**TASK ITEM**
In the grant description below, condense the paragraph starting "This project will leverage" into a short bulleted list that keeps its main facts.

**TEXT PROVIDED**
The Role of State Policy in Reducing Disparities in Unemployment Insurance Recipiency

Grant Type: academic

Grant Year: 2022

Grant Amount: $75,000


Grant description:

This project will leverage variations in implementation timing of the requirement in the Coronavirus Aid, Relief, and Economic Stimulus, or CARES, Act that employers notify recently separated workers of their eligibility for Unemployment Insurance. It seeks to causally identify whether notification improves the take-up of Unemployment Insurance with an emphasis on Black and Latino workers. The author will compile a database of states’ implementation of required separation notices by employers to employees by state and year. This project is expected to yield credible evidence regarding the efficacy of these employer separation notice requirements on the receipt of Unemployment Insurance. The project will further investigate whether such requirements close the racial divide in receiving Unemployment Insurance. Given known racialized disparities in receiving these benefits, the emphasis on this is critical. The distribution of information on UI eligibility as a mechanism in attenuating (or not) racial disparities would add to policymakers’ understanding of what is driving these disparities. In the case that separation notice requirements increase the take-up of Unemployment Insurance, the project has the potential to identify a relatively low-cost intervention with large payoffs. In the case that separation notice requirements do not improve UI take-up or close racial divides, policymakers may want to reconsider the universal requirements implemented as part of the CARES Act.

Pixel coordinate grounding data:
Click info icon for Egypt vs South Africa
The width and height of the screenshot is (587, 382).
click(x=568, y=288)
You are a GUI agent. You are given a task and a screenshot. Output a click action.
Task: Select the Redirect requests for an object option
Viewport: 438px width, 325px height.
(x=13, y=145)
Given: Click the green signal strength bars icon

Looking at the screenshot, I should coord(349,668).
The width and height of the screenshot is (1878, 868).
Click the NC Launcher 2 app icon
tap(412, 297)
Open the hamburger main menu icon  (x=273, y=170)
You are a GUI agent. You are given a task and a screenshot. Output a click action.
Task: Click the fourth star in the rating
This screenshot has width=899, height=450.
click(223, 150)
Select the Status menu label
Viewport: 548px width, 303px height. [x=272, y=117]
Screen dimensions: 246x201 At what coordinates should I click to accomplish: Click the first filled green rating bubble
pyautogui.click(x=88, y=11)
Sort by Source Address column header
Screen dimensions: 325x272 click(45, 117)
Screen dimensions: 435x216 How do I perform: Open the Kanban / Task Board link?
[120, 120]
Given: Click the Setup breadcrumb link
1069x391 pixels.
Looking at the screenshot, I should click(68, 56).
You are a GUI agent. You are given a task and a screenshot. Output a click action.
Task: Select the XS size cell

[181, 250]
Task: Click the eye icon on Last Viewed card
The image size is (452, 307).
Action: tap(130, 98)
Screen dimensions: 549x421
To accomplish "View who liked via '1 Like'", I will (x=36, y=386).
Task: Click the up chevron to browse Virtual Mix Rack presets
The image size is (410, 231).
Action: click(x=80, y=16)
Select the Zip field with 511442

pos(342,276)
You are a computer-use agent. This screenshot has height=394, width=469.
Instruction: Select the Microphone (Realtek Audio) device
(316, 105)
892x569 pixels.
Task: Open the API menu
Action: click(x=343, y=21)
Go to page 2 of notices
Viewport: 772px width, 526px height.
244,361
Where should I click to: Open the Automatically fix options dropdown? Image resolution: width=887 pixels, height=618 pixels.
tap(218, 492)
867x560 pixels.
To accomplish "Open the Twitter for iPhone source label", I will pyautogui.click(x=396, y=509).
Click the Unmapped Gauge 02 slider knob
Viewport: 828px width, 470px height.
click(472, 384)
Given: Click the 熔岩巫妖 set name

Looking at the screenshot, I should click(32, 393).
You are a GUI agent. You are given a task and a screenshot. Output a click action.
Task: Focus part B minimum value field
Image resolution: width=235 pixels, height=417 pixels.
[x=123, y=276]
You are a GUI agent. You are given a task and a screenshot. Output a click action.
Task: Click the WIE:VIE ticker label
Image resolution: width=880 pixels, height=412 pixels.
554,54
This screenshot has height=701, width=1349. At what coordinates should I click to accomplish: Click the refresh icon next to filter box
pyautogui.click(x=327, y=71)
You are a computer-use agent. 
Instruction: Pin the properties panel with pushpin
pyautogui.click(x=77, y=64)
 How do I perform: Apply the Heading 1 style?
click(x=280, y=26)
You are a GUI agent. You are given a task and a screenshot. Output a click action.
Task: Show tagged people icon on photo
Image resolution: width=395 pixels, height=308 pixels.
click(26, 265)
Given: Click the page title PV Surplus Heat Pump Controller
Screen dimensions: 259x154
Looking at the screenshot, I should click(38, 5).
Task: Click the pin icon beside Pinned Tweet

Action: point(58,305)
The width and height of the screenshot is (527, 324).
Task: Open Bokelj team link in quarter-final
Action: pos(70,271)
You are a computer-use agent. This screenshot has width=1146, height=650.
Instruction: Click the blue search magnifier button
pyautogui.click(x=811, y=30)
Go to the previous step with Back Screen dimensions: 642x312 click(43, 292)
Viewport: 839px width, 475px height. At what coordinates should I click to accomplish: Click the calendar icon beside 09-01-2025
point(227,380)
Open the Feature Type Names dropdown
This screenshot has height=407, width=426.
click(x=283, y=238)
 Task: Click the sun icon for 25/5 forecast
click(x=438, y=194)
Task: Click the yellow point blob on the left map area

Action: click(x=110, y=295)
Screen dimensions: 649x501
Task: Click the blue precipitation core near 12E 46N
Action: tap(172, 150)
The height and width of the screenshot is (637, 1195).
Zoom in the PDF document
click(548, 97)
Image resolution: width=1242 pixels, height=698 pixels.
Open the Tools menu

**ANSWER SECTION**
- Uses variation in when states implemented the CARES Act requirement that employers notify recently separated workers of their Unemployment Insurance eligibility.
- Seeks to causally identify whether notification raises Unemployment Insurance take-up, with an emphasis on Black and Latino workers.
- The author will build a database of states' implementation of required employer separation notices, by state and year.
- Expected to give credible evidence on how well these notice requirements work for Unemployment Insurance receipt, and to examine whether they close the racial divide in receiving it.
- The racial emphasis is critical given known racialized disparities in receiving these benefits. Showing whether information on eligibility reduces those disparities would help policymakers understand what drives them.
- If the notices increase take-up, they may be a relatively low-cost intervention with large payoffs. If they do not, policymakers may want to reconsider the CARES Act's universal requirements.